§ Ordem de serviço
Reproduza integralmente e sem nenhuma alteração o texto sobre Nísia Trindade e o machismo estrutural.

§ Trecho exibido
Essa semana a balança de freios e contrapesos do presidencialismo de coalizão destacou o machismo estrutural que ainda se retroalimenta do discurso de democracia de gênero não aplicado à prática. Se há semanas meninas e mulheres ganhavam flores e recebiam mensagens de carinho e afeto, os jornais escancaram hoje o descaso com algumas e, principalmente elas, as mulheres em posição de destaque.

 

Ex-presidente da Fiocruz durante o antigo (des) governo e primeira mulher à frente do Ministério da Saúde, Nísia Trindade acumula uma série de legados. É mestre em Ciência Política, doutora em Sociologia e possui a sensibilidade de entender que saúde não deve ser pensada apenas pela ótica flexneriana a partir do processo saúde doença. Somos mais do que nossos corpos fisiológicos.

§ Trechos das linhas
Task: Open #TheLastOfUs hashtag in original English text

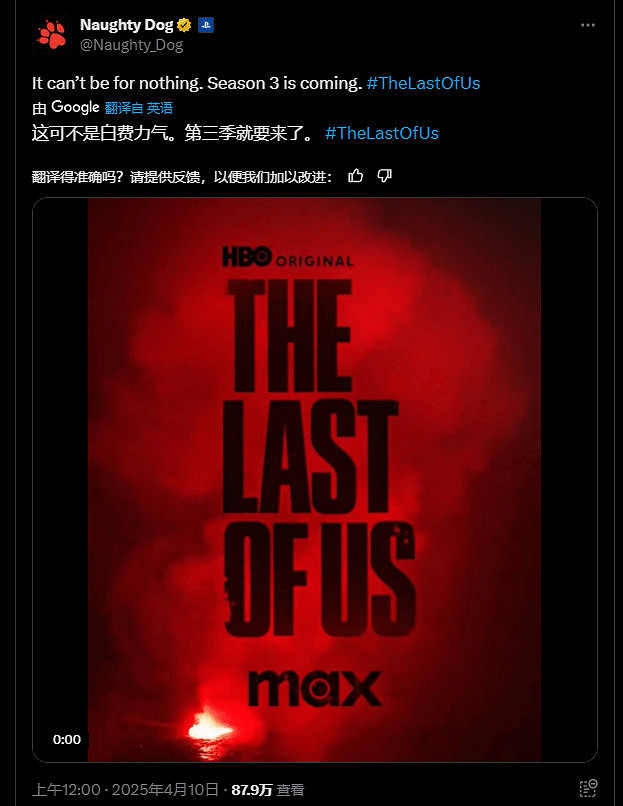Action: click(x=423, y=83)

* * *

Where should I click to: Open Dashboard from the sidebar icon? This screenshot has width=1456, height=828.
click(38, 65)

§ Resposta da tarefa
Essa semana a balança de freios e contrapesos do presidencialismo de coalizão destacou o machismo estrutural que ainda se retroalimenta do discurso de democracia de gênero não aplicado à prática. Se há semanas meninas e mulheres ganhavam flores e recebiam mensagens de carinho e afeto, os jornais escancaram hoje o descaso com algumas e, principalmente elas, as mulheres em posição de destaque.

 

Ex-presidente da Fiocruz durante o antigo (des) governo e primeira mulher à frente do Ministério da Saúde, Nísia Trindade acumula uma série de legados. É mestre em Ciência Política, doutora em Sociologia e possui a sensibilidade de entender que saúde não deve ser pensada apenas pela ótica flexneriana a partir do processo saúde doença. Somos mais do que nossos corpos fisiológicos.